- Opening Delimiter -

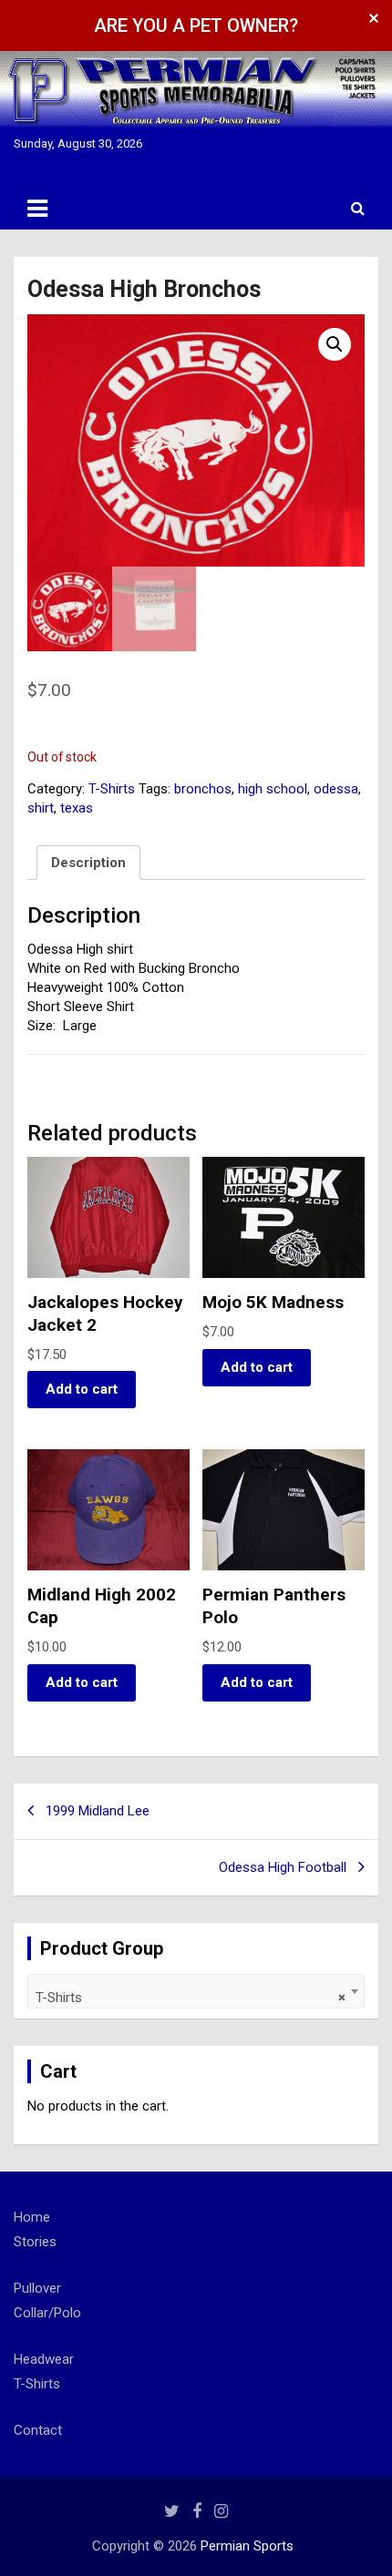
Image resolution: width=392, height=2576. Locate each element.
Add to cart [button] (82, 1389)
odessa (336, 789)
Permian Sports (247, 2546)
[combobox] (196, 1991)
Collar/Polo (47, 2313)
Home (32, 2217)
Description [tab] (88, 862)
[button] (334, 344)
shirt (40, 808)
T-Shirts (111, 789)
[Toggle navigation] (37, 209)
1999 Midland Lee (98, 1811)
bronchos (203, 789)
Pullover (37, 2288)
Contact (38, 2430)
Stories (35, 2242)
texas (76, 808)
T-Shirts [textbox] (191, 1997)
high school (272, 789)
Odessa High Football (282, 1867)
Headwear (44, 2359)
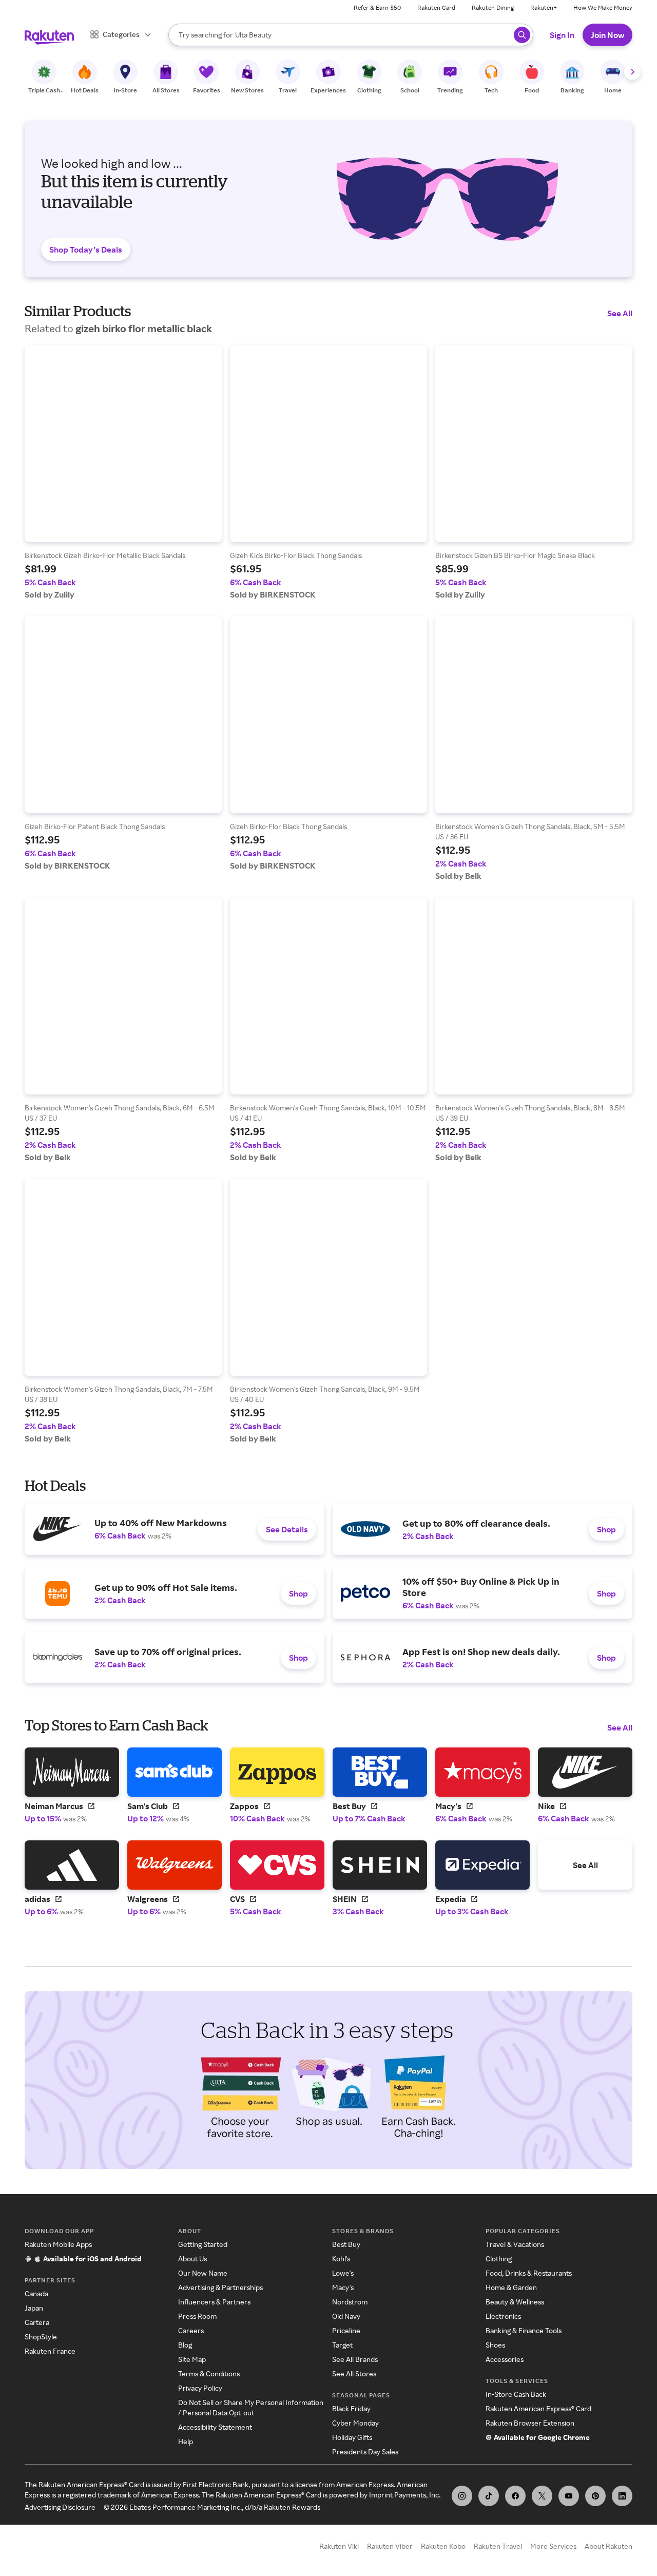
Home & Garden (511, 2287)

- Closing Delimiter -

Pictures stay out; output the lines from the top of the listing above through the line containing "Stories (35, 2242)", exactly as they stand.

### Answer for this exercise
Image resolution: width=392, height=2576. Locate each element.
Add to cart [button] (82, 1389)
odessa (336, 789)
Permian Sports (247, 2546)
[combobox] (196, 1991)
Collar/Polo (47, 2313)
Home (32, 2217)
Description [tab] (88, 862)
[button] (334, 344)
shirt (40, 808)
T-Shirts (111, 789)
[Toggle navigation] (37, 209)
1999 Midland Lee (98, 1811)
bronchos (203, 789)
Pullover (37, 2288)
Contact (38, 2430)
Stories (35, 2242)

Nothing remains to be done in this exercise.